Vor etwa fünf Jahren, ich besaß vielleicht drei Düfte, testete ich, nachdem ich die Mosel von Koblenz startend abgefahren hatte, in Trier Héritage EdT. Die Verkäuferin: Das ist doch etwas für ältere Männer! (Ich war zu dem Zeitpunkt keine 17) Und ohne mit der Wimper zu zucken, drückte die bemühte Dame mir Freigeist (Wolfgang Joop) in die Hand. (Ich war zu dem Zeitpunkt keine 12) Nein, ich war auf der Stelle pikiert, verließ, ohne mich Héritage überhaupt in Ruhe widmen zu können, das Geschäft und ging zum ausgiebigen Kauf von Riesling-Weinen über ...

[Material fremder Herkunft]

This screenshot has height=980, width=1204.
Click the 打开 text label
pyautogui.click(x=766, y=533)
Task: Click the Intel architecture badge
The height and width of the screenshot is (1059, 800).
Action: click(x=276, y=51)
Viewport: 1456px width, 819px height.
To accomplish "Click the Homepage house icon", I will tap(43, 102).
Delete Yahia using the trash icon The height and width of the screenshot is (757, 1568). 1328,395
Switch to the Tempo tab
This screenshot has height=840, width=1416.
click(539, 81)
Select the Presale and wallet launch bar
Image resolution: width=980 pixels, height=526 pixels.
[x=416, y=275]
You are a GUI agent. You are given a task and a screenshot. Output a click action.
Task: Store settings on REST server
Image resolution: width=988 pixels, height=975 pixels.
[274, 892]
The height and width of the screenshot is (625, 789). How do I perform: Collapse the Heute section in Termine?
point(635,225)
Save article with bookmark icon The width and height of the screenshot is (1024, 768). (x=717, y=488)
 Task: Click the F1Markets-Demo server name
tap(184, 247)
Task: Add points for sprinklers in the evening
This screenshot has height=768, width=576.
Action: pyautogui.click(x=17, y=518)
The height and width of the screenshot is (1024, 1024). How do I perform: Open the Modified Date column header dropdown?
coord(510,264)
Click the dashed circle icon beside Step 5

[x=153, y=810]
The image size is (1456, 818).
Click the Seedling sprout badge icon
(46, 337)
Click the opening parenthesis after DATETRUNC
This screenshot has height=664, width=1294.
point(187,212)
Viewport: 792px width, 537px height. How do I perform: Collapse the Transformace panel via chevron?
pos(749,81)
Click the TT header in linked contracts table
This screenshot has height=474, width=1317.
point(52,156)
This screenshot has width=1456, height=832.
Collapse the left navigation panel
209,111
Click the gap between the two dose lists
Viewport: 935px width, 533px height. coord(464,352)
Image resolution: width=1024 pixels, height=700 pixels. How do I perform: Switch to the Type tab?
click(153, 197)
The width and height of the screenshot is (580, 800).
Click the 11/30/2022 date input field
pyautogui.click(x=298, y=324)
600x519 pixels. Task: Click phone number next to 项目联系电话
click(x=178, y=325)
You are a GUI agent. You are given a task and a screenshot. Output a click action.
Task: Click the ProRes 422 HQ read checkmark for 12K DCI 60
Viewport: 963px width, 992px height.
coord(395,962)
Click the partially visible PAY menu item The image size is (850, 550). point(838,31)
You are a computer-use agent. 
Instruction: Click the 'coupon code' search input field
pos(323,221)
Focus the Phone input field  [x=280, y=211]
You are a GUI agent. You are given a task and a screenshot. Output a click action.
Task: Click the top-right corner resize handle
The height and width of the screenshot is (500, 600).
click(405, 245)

Jahre später auf parfumo: Ich gelangte an eine Probe Héritage (EdT) und war sofort begeistert. Und zwar so richtig. Die logische Weiterentwicklung von Zino. Aber: Samtiger, weicher, geschmeidiger. Und ohne Rosen(-holz). Patchouli zählt nicht gerade zu meiner Duft-Henkersmahlzeit, aber hier, in Héritage, ist es fast ein wenig frisch, agil, hell. Pfeffer und Koriander sind schön schmackhaft und bestens integriert, Lavendel einfach nur lecker und weit weit weg von Duftsäckchen und Oma. Der Duft hält, insbesondere auch in der aktuellen Fassung, ganz gut; die Projektion ist gutes Mittelmaß.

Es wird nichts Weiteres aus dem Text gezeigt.